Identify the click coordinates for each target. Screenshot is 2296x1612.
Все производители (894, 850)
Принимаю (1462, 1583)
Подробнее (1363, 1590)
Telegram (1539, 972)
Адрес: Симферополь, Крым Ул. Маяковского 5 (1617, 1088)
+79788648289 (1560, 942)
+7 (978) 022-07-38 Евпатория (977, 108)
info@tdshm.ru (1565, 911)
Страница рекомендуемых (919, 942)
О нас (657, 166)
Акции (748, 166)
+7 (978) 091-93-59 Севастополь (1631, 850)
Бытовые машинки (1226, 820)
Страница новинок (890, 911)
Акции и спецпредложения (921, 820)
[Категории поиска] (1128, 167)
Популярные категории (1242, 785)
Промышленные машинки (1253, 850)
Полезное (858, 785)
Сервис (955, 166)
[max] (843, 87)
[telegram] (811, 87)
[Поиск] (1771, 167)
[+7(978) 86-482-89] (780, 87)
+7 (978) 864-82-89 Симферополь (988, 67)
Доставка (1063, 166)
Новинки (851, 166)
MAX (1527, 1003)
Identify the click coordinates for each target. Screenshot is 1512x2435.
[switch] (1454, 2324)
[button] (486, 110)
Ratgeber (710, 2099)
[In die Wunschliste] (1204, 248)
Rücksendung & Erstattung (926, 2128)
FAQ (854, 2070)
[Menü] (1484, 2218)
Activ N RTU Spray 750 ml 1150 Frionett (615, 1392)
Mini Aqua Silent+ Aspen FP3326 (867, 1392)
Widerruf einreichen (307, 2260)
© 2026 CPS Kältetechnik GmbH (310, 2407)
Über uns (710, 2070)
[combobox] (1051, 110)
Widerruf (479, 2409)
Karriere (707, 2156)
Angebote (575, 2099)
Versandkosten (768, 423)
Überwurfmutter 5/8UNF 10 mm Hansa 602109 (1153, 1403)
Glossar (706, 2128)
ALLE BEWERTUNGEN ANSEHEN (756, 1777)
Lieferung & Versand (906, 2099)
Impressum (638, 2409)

● **DIRECTIONS**
Every record above is to be transcribed exactly.

● **REPLY**
Identify the click coordinates for each target. Screenshot is 2296x1612.
Все производители (894, 850)
Принимаю (1462, 1583)
Подробнее (1363, 1590)
Telegram (1539, 972)
Адрес: Симферополь, Крым Ул. Маяковского 5 (1617, 1088)
+79788648289 (1560, 942)
+7 (978) 022-07-38 Евпатория (977, 108)
info@tdshm.ru (1565, 911)
Страница рекомендуемых (919, 942)
О нас (657, 166)
Акции (748, 166)
+7 (978) 091-93-59 Севастополь (1631, 850)
Бытовые машинки (1226, 820)
Страница новинок (890, 911)
Акции и спецпредложения (921, 820)
[Категории поиска] (1128, 167)
Популярные категории (1242, 785)
Промышленные машинки (1253, 850)
Полезное (858, 785)
Сервис (955, 166)
[max] (843, 87)
[telegram] (811, 87)
[Поиск] (1771, 167)
[+7(978) 86-482-89] (780, 87)
+7 (978) 864-82-89 Симферополь (988, 67)
Доставка (1063, 166)
Новинки (851, 166)
MAX (1527, 1003)
Identify the click coordinates for each target. Screenshot is 1512x2435.
[switch] (1454, 2324)
[button] (486, 110)
Ratgeber (710, 2099)
[In die Wunschliste] (1204, 248)
Rücksendung & Erstattung (926, 2128)
FAQ (854, 2070)
[Menü] (1484, 2218)
Activ N RTU Spray 750 ml 1150 Frionett (615, 1392)
Mini Aqua Silent+ Aspen FP3326 (867, 1392)
Widerruf einreichen (307, 2260)
© 2026 CPS Kältetechnik GmbH (310, 2407)
Über uns (710, 2070)
[combobox] (1051, 110)
Widerruf (479, 2409)
Karriere (707, 2156)
Angebote (575, 2099)
Versandkosten (768, 423)
Überwurfmutter 5/8UNF 10 mm Hansa 602109 (1153, 1403)
Glossar (706, 2128)
ALLE BEWERTUNGEN ANSEHEN (756, 1777)
Lieferung & Versand (906, 2099)
Impressum (638, 2409)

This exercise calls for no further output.